American astronomer (born 1956)

Harold Anthony "Hal" Weaver, Jr. (born 1953) is an American astronomer, known for his research into the composition of solar system bodies including comets and Kuiper belt objects.

Weaver attended Duke University as an undergraduate, and obtained his PhD from Johns Hopkins, where he researched the spectra of comets using data from the International Ultraviolet Explorer space telescope.

Since 2002 Weaver has worked at the Applied Physics Laboratory. He is co-investigator on the Alice ultraviolet imaging spectrometer on board the Rosetta mission to comet 67P/Churyumov–Gerasimenko, In the 1990s and 2000s he worked on the Far Ultraviolet Spectroscopic Explorer space telescope, conducted research into comets using the Hubble Space Telescope, and co-led the Pluto Companion Search Team that in 2005 discovered the second and third moons of Pluto (Nix and Hydra) using the Hubble Space Telescope.

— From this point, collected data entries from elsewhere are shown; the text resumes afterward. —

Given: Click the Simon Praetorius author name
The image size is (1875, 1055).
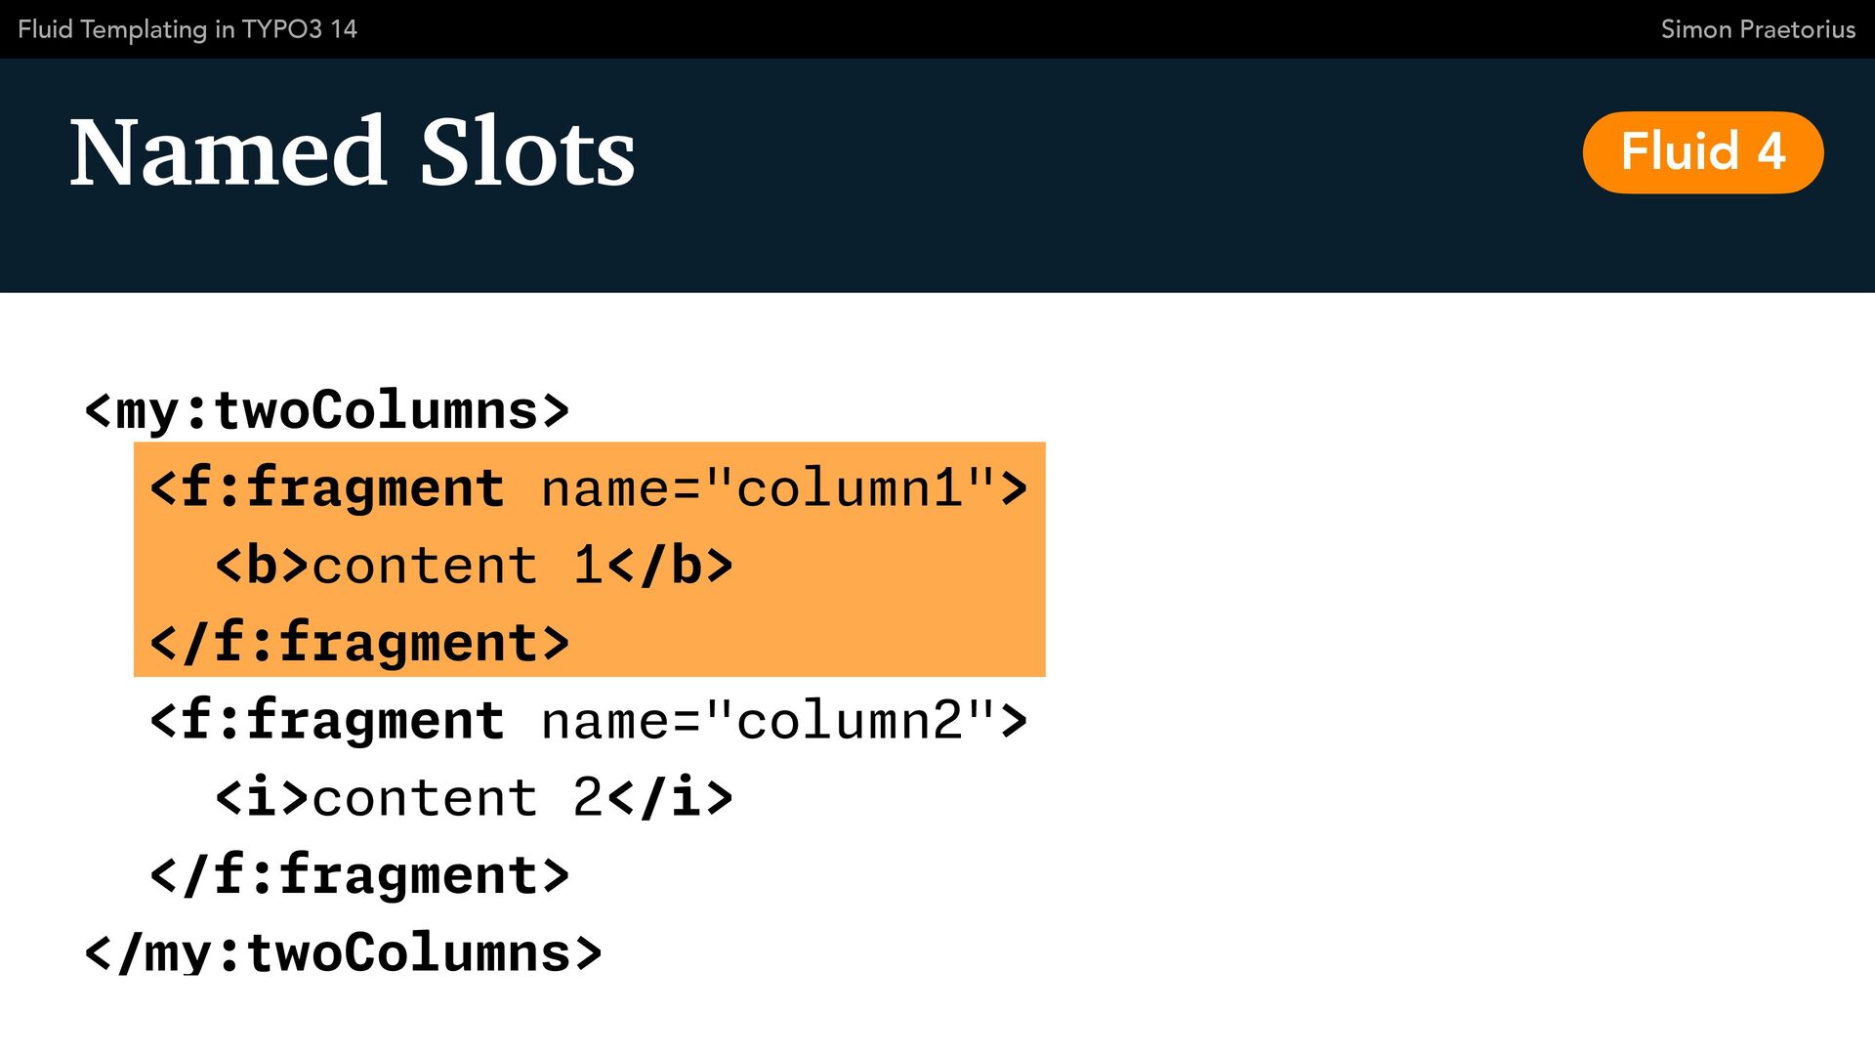Looking at the screenshot, I should tap(1758, 29).
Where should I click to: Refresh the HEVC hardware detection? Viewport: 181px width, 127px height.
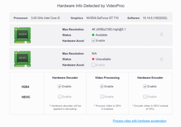[162, 59]
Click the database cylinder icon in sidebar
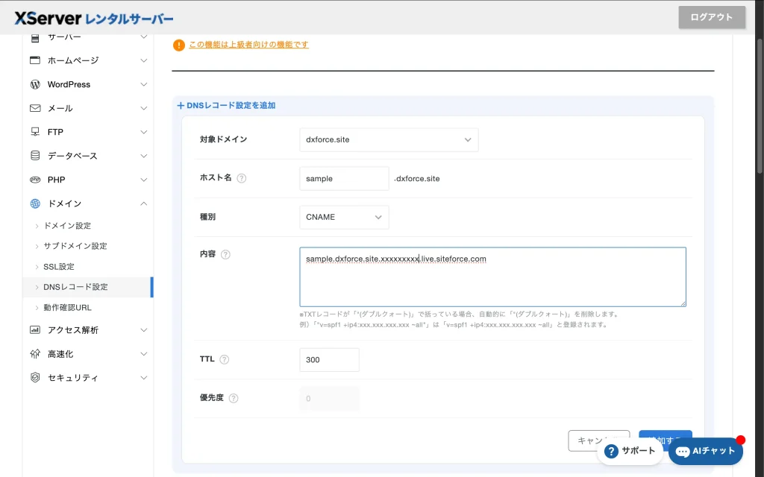Viewport: 764px width, 477px height. 35,156
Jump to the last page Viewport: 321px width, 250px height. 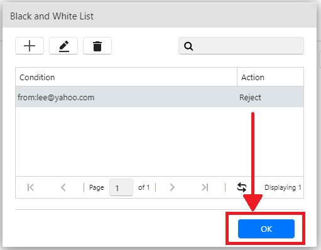click(205, 187)
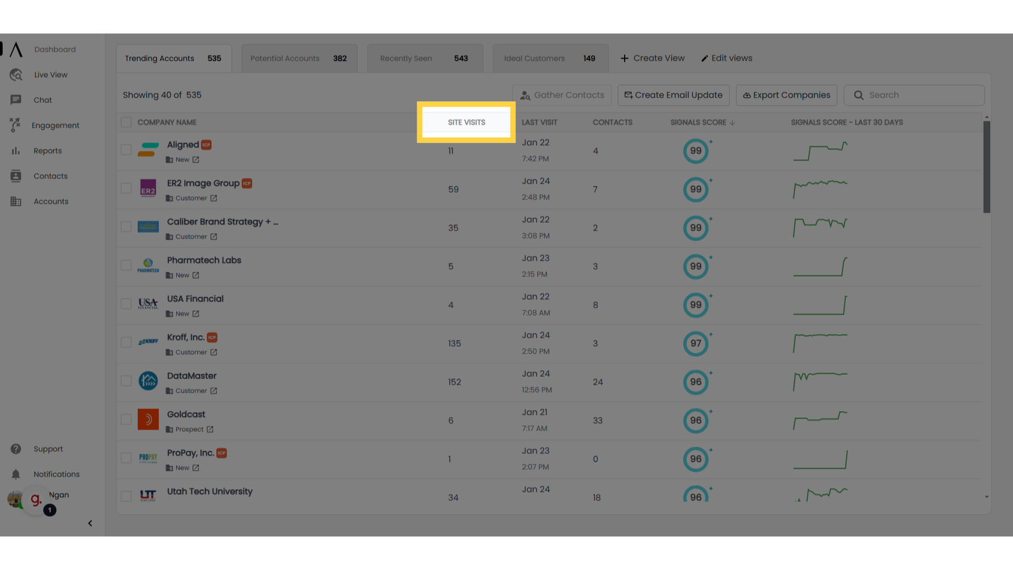The width and height of the screenshot is (1013, 570).
Task: Click Create Email Update button
Action: (x=672, y=94)
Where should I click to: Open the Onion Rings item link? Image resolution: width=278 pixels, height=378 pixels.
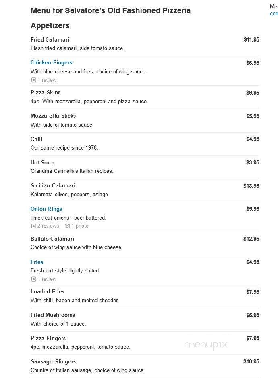click(x=46, y=209)
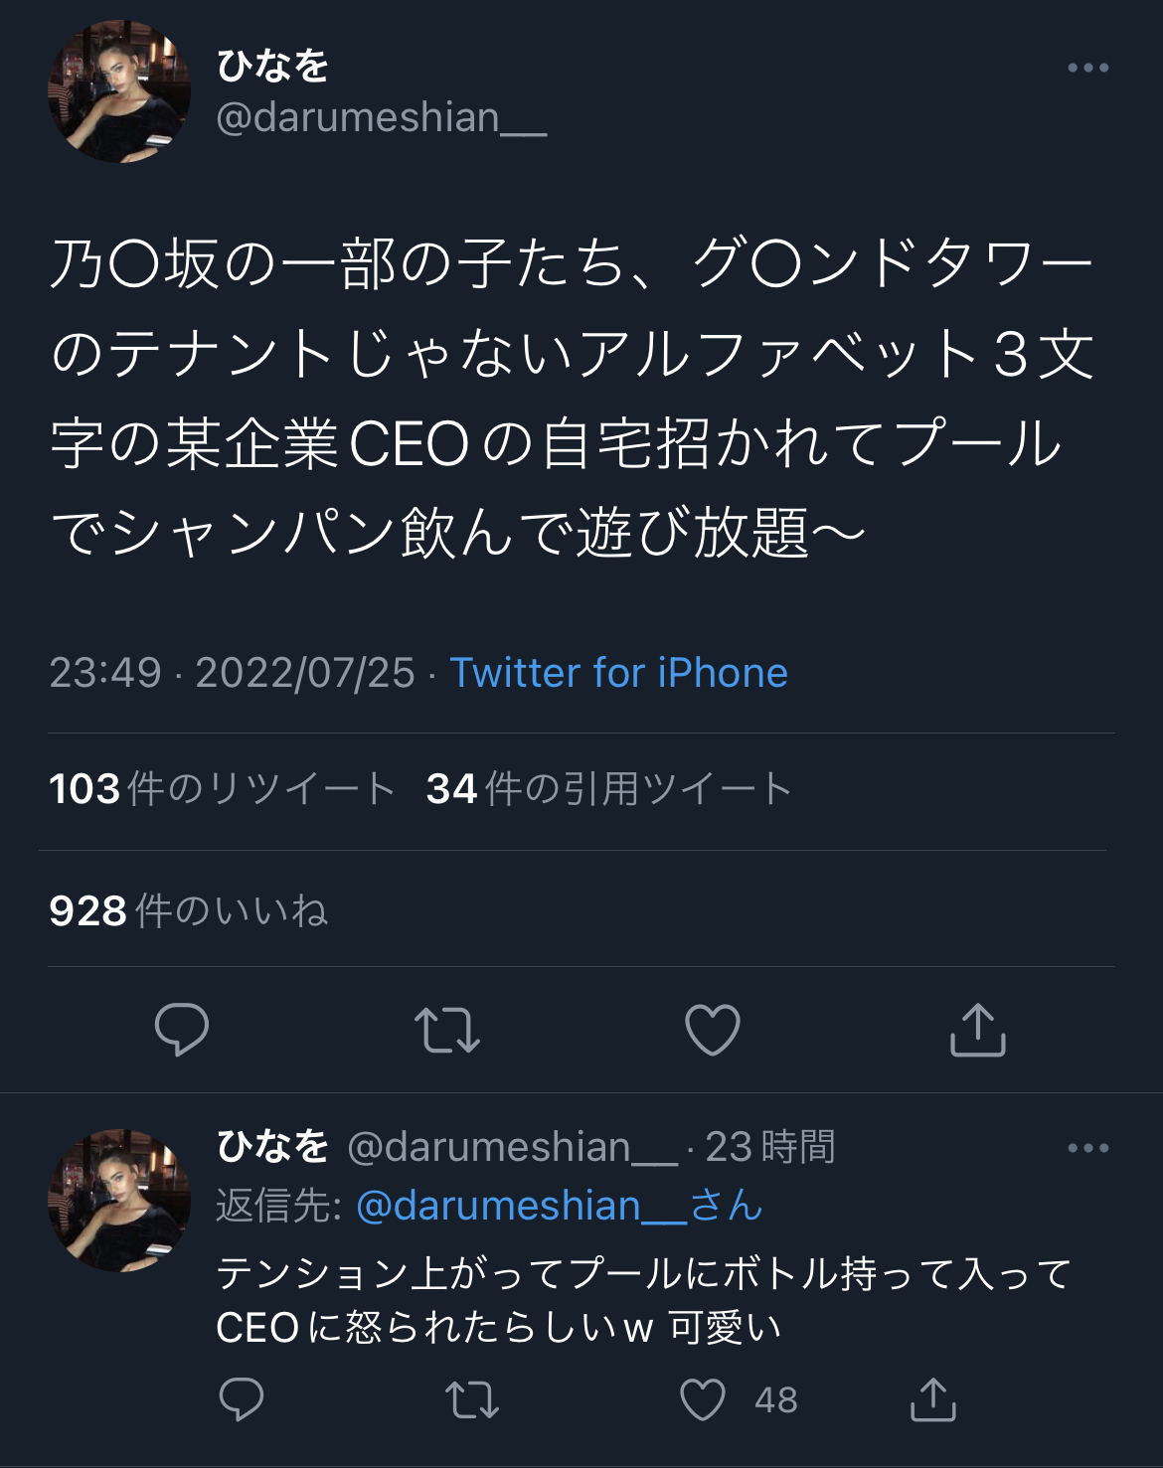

His involvement in the New Horizons mission to Pluto and beyond meant that Weaver was also co-discoverer of Kerberos and Styx in 2011 and 2012 respectively. Weaver has frequently appeared with New Horizons principal investigator Alan Stern at press briefings announcing the mission's findings following the fly-bys of Pluto and 486958 Arrokoth, and has made media appearances to discuss the mission.

The Mars-crossing asteroid 5720 Halweaver is named after him.